1. Why Use an @properties Agent
For most buyers, a real estate professional is an indispensable partner in the home-buying process. While buyers today are more educated about real estate than ever before, all the research in the world can’t match an experienced agent’s “in-the-trenches” understanding of what’s happening in the market today. Without the pavement-pounding and advance scouting an agent does on your behalf, you might wind up overpaying for a home or losing out on the home of your dreams.
Also, unlike a parent, spouse, partner or best friend, an agent can give you a completely objective and professional opinion of the properties you are considering. If nothing else, keep in mind that a buyers’ agent is typically compensated by the seller. You have nothing to lose and everything to gain by tapping the expertise of an agent.
2. Getting Pre-Approved
Once you've selected your agent, the next step is to get a financing pre-approval. In today’s home-buying environment, a mortgage pre-approval is not only essential; it is also incredibly easy to obtain – whether online, over the phone or in-person.

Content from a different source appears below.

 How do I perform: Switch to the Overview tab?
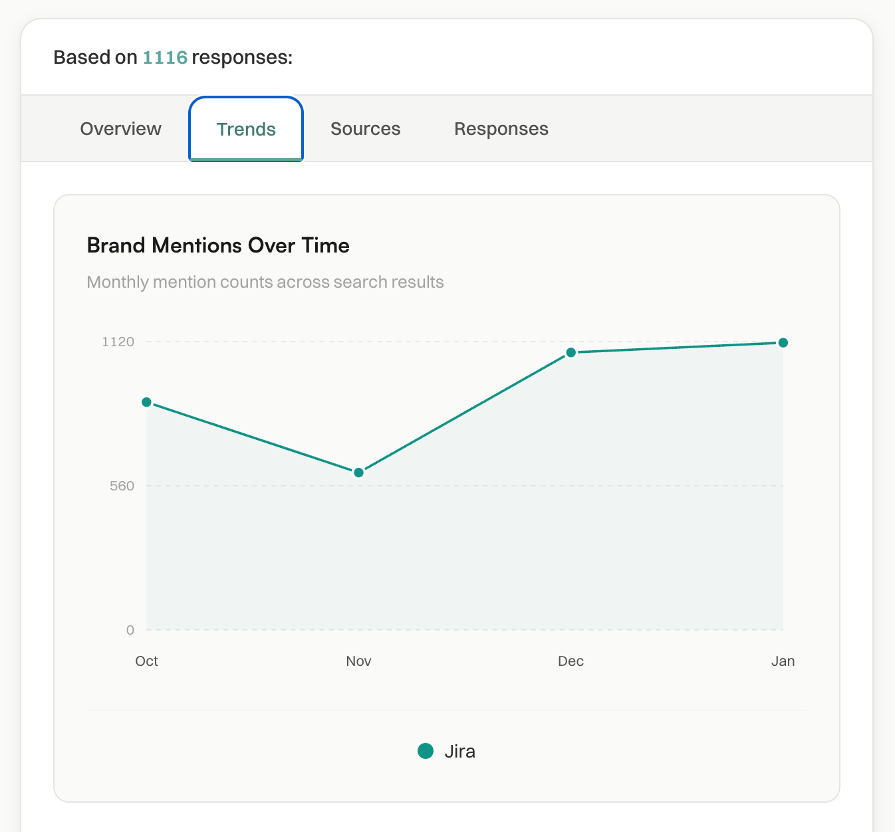(x=120, y=128)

A mortgage pre-approval lets you know exactly what you can afford to buy. It also demonstrates to a seller that you are a willing and able buyer. And it gives you a head start in getting an actual loan commitment.
Use an online mortgage calculator to get a sense of your buying power and monthly mortgage payments. As a general rule, most experts say that your housing expenses should not exceed 28 percent of your gross monthly income, but a variety of factors – from your credit score to other debt – can open this ratio up to a pretty wide range.

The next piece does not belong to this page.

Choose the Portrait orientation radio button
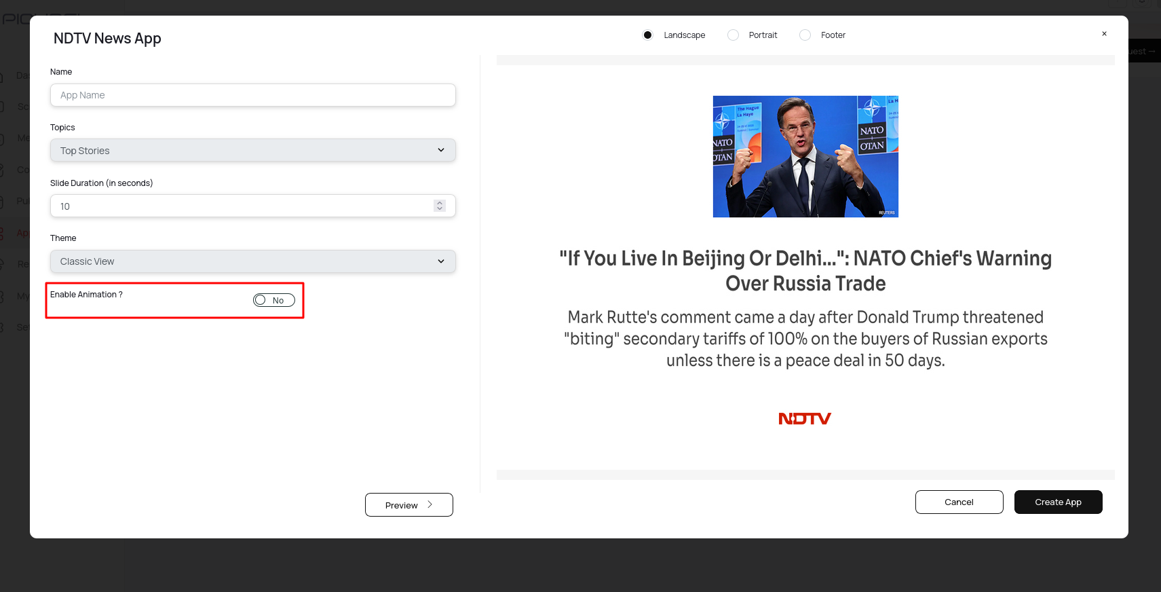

Remember that there are other costs involved in buying a home, such as moving, decorating and remodeling expenses. You should also consult with your accountant or financial advisor to talk about how real estate affects your financial goals. Knowing where you will come out of the transaction will give you a lot more confidence going in.
3. Selecting a Home
Once you know approximately how much you can afford, it's time to make a house wish list. Almost every home purchase involves some degree of compromise, which is why it is important to prioritize your wants and needs before you begin your search. There are many variables to think about depending on your lifestyle, budget and future plans, but some universal considerations include:
LOCATION - Chicago offers many great neighborhoods, each with its own character. Consider the factors that are important to you, such as schools; transportation; and neighborhood amenities like restaurants, shops and parks.

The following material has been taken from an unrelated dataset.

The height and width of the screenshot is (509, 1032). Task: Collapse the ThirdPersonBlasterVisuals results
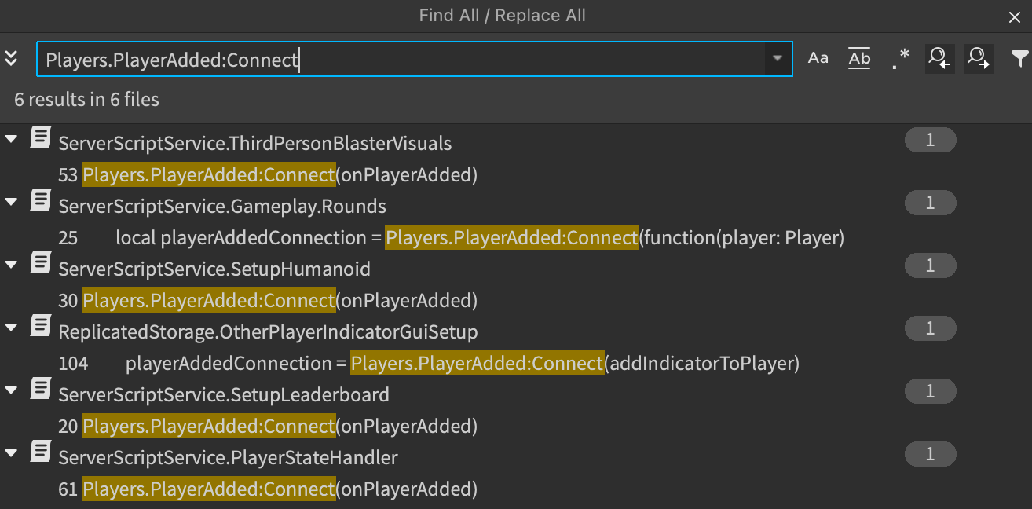(11, 139)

TYPE OF HOME - A great diversity of housing exists within the city: single-family homes, condos, lofts, town homes, two-flats, new-construction, high-rises, vintage homes, re-sales and fixer-uppers. You probably have a preference for a certain style of construction. Weigh the pros and cons to narrow your focus.
FEATURES & AMENITIES - Garage parking, hardwood floors, a fireplace, outdoor space, a doorman. In the end, these are the kinds of details that drive the decision to purchase one home versus another. In creating this list, some things to consider are resale value, your daily routine, and the cost of making changes or additions down the road.
4. Finding Your Home
Once you have obtained a mortgage pre-approval and selected a real estate agent, you are ready to begin your home search.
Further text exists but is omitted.